[Stored dataset items]

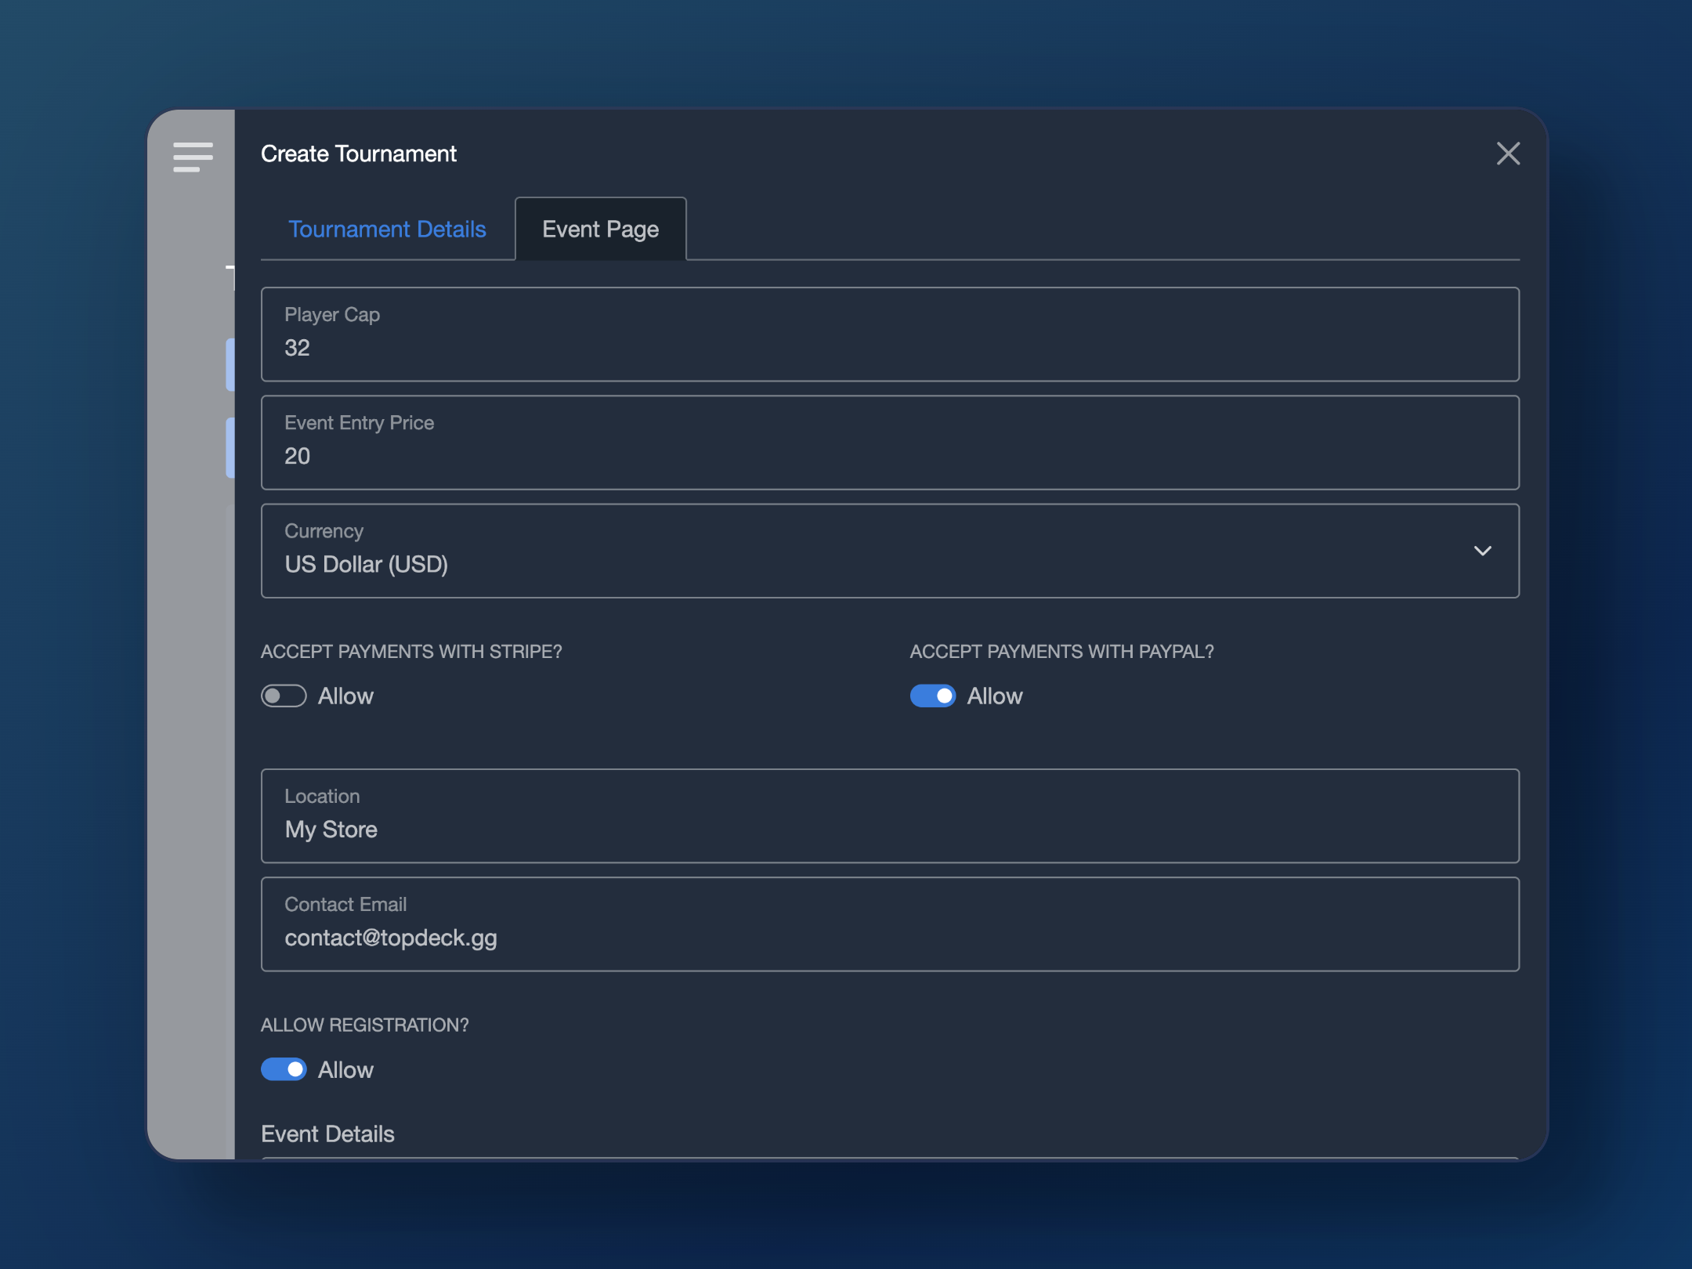Viewport: 1692px width, 1269px height.
Task: Enable Stripe payments toggle
Action: click(284, 696)
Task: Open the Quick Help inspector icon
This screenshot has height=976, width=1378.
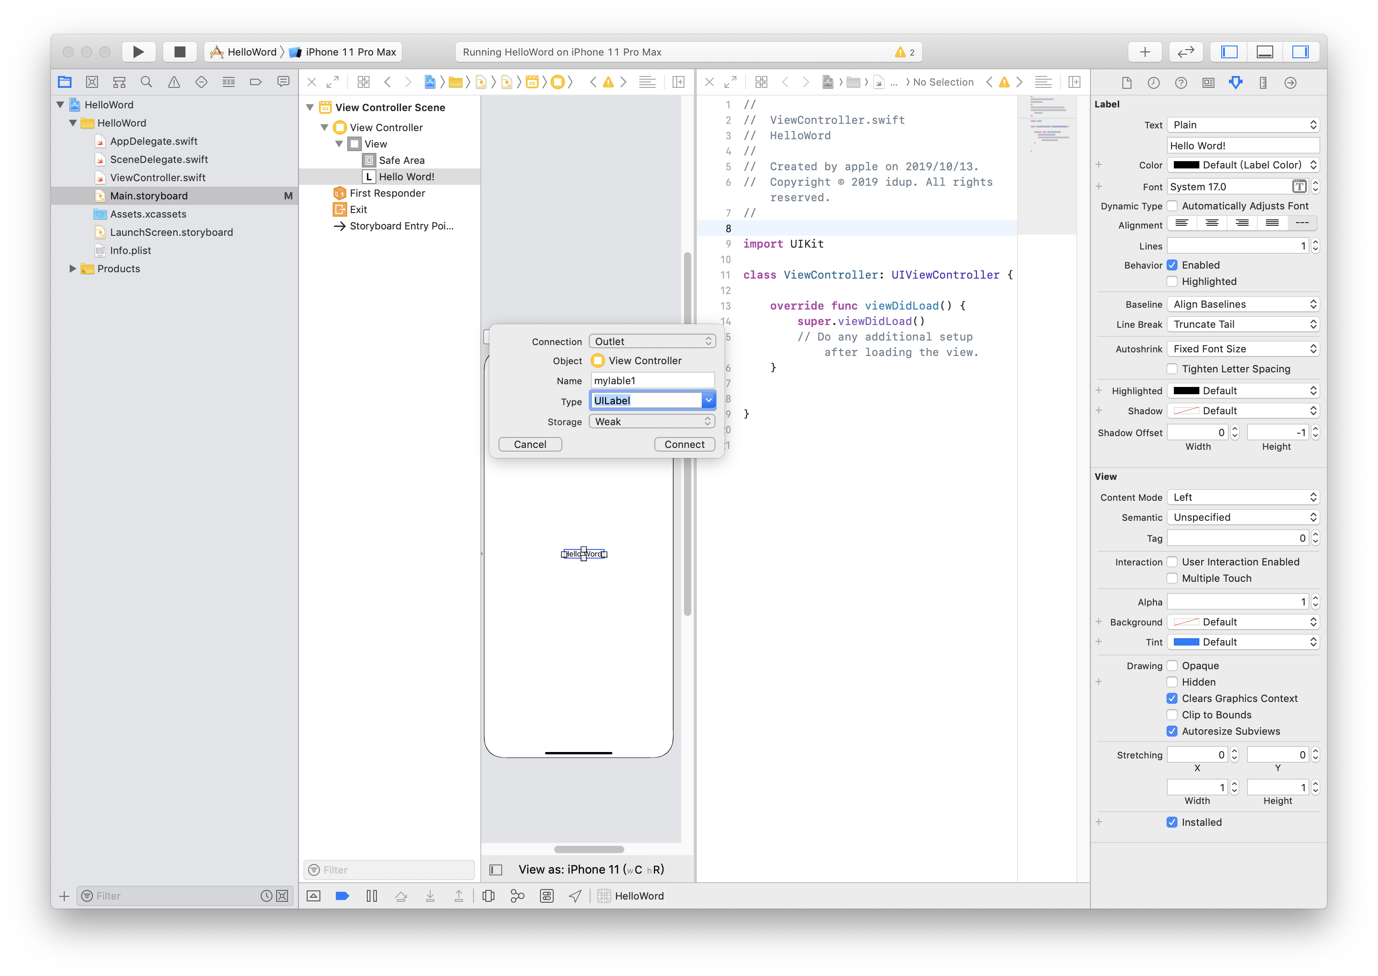Action: [x=1181, y=82]
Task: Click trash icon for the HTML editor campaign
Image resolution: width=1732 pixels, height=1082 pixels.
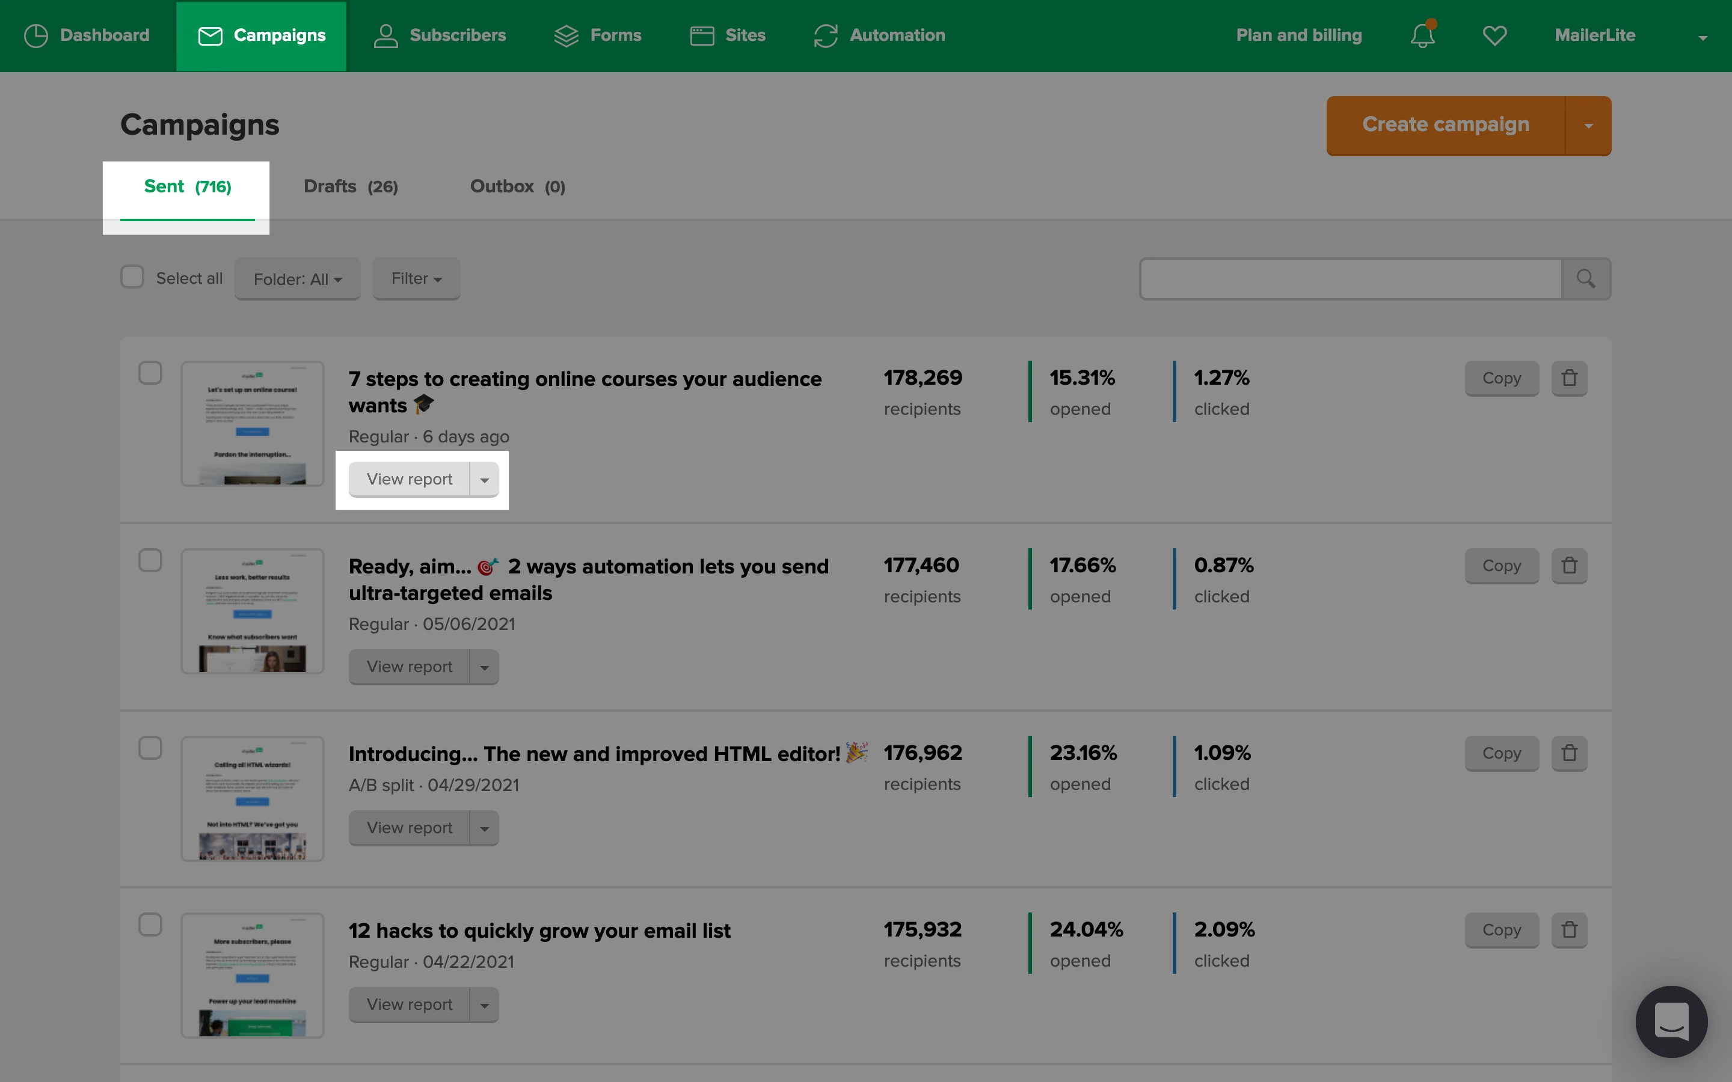Action: 1569,753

→ **To do**
Word for word, retype the lines from the one with "Task: Open the Quick Help inspector icon" through the final line of the data, both included. No pictures belong in the copy.

→ **The answer**
Task: Open the Quick Help inspector icon
This screenshot has height=976, width=1378.
Action: [x=1181, y=82]
Task: Click trash icon for the HTML editor campaign
Image resolution: width=1732 pixels, height=1082 pixels.
Action: 1569,753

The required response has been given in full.